SNAP Commands
Remote Procedure Call (RPC) protocol is a very simple protocol defining a few data types and commands. NVMe/virtio-blk SNAP, like other standard SPDK applications, supports JSON-based RPC protocol commands, to control any resources create/delete/query/modify commands easily from CLI.
mlnx_snap supports executing all standard SPDK RPC commands, in addition to an extended SNAP-specific command set. SPDK standard commands are executed by the standard spdk_rpc.py tool, while the SNAP-specific command set extension is executed by an equivalent snap_rpc.py tool.
Full spdk_rpc.py command set documentation can be found in the SPDK official documentation site.
Full snap_rpc.py extended command is detailed later in this chapter.
Emulation Managers Discovery
Emulated PCIe functions are managed through IB devices called "emulation managers". The emulation managers are ordinary IB devices (e.g. mlx5_0, mlx5_1, etc.) with special privileges to also control PCIe communication and device emulations towards the host operating system. Numerous emulation managers may co-exist, each with its own set of capabilities.
The list of emulation managers with their capabilities can be queried using the following command:
snap_rpc.py emulation_managers_list
Appendix SPDK Configuration includes additional information.
Emulation Devices Configuration (Hotplug)
As mentioned above, each emulation manager holds a list of the emulated PCI functions it controls. The PCI functions may be approached later by either their function index (in emulation manager’s list) or their PCIe BDF number (e.g. 88:00.2) as enumerated by the host OS. Some PCIe functions configured at the FW configuration stage are considered "static" (i.e. always present).
In addition, users can dynamically add detachable functions to that list at runtime (and to the host's PCIe devices list accordingly). These functions are called "Hotplugged" PCIe functions.

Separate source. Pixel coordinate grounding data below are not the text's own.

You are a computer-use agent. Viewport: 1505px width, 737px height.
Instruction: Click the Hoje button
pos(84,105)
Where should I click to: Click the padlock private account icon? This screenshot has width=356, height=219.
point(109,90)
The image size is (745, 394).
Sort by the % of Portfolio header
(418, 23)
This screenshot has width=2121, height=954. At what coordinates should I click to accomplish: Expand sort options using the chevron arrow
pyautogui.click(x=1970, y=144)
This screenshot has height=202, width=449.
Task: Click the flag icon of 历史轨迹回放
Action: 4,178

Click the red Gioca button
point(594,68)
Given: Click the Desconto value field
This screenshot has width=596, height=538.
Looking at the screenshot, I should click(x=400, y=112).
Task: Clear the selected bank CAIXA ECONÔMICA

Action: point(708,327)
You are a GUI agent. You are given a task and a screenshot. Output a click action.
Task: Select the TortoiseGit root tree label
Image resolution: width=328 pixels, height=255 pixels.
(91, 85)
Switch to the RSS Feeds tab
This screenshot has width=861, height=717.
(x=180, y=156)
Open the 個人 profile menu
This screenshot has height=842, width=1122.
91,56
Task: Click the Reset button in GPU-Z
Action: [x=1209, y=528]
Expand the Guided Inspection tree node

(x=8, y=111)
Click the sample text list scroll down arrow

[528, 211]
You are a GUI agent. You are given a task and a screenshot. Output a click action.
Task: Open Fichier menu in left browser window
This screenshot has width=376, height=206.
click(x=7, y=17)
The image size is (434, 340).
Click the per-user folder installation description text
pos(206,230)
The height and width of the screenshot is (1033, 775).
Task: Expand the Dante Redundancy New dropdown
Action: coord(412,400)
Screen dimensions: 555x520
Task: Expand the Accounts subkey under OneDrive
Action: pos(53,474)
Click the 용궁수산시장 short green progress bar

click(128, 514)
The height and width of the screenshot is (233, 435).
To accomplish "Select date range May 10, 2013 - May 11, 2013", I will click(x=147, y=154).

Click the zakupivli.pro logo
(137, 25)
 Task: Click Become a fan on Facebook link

After a new PCIe function is plugged, it is shown on host PCIe devices list until either explicitly unplugged or the system goes through a cold reboot. Hot-plugged PCIe function will remain persistent even after SNAP process termination.
Some OSs automatically start to communicate with the new function after it is plugged. Some continue to communicate with the function (for a certain time) even after it is signaled to be unplugged. Therefore, users must always keep an open controller (of a matching type) over any existing configured PCIe function (see NVMe Controller Management and Virtio-blk Controller Management for more details).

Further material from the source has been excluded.